* [Goal of the exercise] Your answer should consist of the lines below that hold the word "Open".

---- Input data

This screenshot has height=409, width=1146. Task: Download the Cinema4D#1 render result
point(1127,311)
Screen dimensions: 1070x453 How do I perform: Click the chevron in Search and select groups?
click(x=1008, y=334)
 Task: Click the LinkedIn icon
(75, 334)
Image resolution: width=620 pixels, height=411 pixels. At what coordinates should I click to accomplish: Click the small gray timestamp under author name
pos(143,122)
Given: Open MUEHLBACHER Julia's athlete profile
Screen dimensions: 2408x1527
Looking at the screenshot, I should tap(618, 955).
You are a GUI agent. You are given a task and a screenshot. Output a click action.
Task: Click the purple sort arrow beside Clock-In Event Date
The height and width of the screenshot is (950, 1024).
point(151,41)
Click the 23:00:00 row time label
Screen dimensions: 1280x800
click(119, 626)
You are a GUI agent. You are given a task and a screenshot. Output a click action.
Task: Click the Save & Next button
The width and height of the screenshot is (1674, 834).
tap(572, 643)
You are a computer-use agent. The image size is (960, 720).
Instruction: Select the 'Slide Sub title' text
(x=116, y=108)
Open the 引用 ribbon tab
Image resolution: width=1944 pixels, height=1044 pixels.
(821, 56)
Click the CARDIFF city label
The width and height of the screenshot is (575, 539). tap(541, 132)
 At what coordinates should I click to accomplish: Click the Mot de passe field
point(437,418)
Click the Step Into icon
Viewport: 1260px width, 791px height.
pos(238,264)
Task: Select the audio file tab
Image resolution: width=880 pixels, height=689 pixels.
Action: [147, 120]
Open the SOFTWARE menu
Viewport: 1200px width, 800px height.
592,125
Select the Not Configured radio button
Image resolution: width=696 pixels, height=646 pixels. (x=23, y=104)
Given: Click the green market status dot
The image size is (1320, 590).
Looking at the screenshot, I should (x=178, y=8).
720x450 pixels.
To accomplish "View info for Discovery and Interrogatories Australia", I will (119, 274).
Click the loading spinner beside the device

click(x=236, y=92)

--------

* [Result of the task]
Given: Open MUEHLBACHER Julia's athlete profile
Open the 引用 ribbon tab
Open the SOFTWARE menu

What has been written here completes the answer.